Taking the Fight "to The Other Guy's Turf"?

Vaseline supplier to the ACCG Richard Giedroyc makes some astonishing claims in Coin News this week (" ACCG Addresses Antiquities Group ). Apparently there is an "ongoing effort to protect coin collectors and museums in which coins are stored from being forced to give up these items to foreign governments under the premise the coins are the cultural patrimony of the claimant nation". Shockingly: "there are organized archaeological groups" (so a sort of archaeological mafia I guess) "that are against the private ownership of all such items, supporting the concept all antiquities including coins should be returned to their place of origin or discovery, but to date the United States has yet to become a signatory to any agreement that would destine many coins now in private hands to be returned to such countries as China, Cyprus, Italy, Greece, and Turkey that have actively made such demands" (Phew, eh?). What an odd thing to say, when all these countries require is that objects are legally exported. Giedroyć omits Egypt which unlike the countries he names really does want (almost) "everything" back. I guess scare-mongering is in the blood of coin dealers these days and a disregard for the truth of the matter too, never mind, no ancient coin-collector reading that will challenge the statement.

Giedroyc soothes that the "museums and collections" have a protector.
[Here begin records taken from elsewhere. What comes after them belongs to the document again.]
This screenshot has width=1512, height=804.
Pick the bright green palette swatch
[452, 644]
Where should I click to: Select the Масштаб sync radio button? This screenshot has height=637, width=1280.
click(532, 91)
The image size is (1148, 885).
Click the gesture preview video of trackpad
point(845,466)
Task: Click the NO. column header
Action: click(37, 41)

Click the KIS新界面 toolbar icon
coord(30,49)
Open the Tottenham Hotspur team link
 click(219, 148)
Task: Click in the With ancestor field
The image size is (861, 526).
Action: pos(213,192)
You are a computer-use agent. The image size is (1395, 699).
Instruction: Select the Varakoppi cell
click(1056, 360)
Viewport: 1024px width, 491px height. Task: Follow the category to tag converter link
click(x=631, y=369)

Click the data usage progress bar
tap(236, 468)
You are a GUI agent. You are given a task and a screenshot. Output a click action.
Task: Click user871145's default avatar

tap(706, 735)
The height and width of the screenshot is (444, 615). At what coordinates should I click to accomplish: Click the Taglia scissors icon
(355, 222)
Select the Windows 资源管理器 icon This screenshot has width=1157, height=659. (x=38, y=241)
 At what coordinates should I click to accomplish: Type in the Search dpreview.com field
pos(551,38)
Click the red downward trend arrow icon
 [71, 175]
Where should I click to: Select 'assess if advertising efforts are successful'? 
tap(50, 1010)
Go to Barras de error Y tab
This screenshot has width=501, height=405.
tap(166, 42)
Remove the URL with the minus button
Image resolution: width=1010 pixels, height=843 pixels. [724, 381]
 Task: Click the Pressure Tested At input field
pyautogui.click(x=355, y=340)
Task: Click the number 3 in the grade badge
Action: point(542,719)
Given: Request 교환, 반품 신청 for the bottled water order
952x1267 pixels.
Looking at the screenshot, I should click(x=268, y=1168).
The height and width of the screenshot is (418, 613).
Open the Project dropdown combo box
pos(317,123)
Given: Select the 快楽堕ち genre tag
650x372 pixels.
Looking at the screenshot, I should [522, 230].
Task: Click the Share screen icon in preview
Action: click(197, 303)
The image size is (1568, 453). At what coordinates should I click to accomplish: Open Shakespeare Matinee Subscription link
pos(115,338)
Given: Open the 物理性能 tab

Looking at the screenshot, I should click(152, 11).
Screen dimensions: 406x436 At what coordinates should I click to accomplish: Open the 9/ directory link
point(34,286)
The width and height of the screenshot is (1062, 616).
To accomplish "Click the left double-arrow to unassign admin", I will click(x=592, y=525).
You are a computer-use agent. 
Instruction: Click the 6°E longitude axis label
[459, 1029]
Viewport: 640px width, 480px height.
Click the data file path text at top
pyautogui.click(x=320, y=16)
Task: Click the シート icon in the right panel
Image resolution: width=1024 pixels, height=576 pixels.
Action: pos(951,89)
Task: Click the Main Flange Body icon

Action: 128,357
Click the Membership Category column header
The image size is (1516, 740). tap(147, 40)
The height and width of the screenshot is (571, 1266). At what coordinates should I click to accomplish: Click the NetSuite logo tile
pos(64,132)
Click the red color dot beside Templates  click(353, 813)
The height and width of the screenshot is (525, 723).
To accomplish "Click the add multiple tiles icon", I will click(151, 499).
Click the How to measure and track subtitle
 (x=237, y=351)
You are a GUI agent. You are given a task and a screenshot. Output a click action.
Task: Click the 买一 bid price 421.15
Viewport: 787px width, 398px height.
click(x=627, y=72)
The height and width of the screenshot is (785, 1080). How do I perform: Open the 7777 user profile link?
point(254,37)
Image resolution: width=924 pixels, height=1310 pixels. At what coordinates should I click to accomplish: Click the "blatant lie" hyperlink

It is the Ancient Coin Collectors Guild which "has become a driving force in the ongoing effort" (yaaaay!).

Giedryć says that the presentation of the paper "Coin Collectors and Cultural Property Nationalism" at the Portable Antiquities: Archaeology, Collecting, Metal Detecting conference in Newcastle upon Tyne was done in order to take the fight to the “other guy’s” turf" (the CBA and University of Newcastle are the "Antiquities Group" mentioned in the title of the piece I presume).
The big question now is if the groups opposing private ownership of antiquities who were at the conference took the ACCG paper seriously enough to consider its recommendations.
Certainly if Welsh and Sayles of the ACCG were expecting to have been taken seriously at this British meeting, they should have thought harder about the format of the text they prepared and its message to the intended audience. This turgid Americocentric anti-CPIA rant really cannot have been calculated to interest a single British artefact hunter or any of their British archaeological "partners". In particular US claims to bits of everybody else's heritage jangled with the ideology of British artefact hunting which is that what is being "recovered" is "Our Heritage" - so no less "nationalistic' in its fundamental principles than what the ACCG is criticising (indeed many artefact hunters turn out to be fiercely nationalistic in their outlook and politics, not a few of them on the forums give the impression of being fully paid up members of the BNP). Likewise while the text opposes nations instilling export controls over antiquities, there is not a single argument there which addresses the issue that Great Britain has export licence controls just the same as any of the other source countries which "internationalists" Sayles and Welsh say should have none (to facilitate free flow of artefacts onto the US market). Sayles did not address the question of why Britain should abandon this requirement for finders of archaeological artefacts wishing to sell them abroad. Likewise the paper wholly skips the implications for its general thesis of the question of the difference between English and Scottish law, which is odd because it speaks of the "UK approach" as a model the US and other countries should follow.
Vignette: Collectable cowboy, a Louis Marx figure.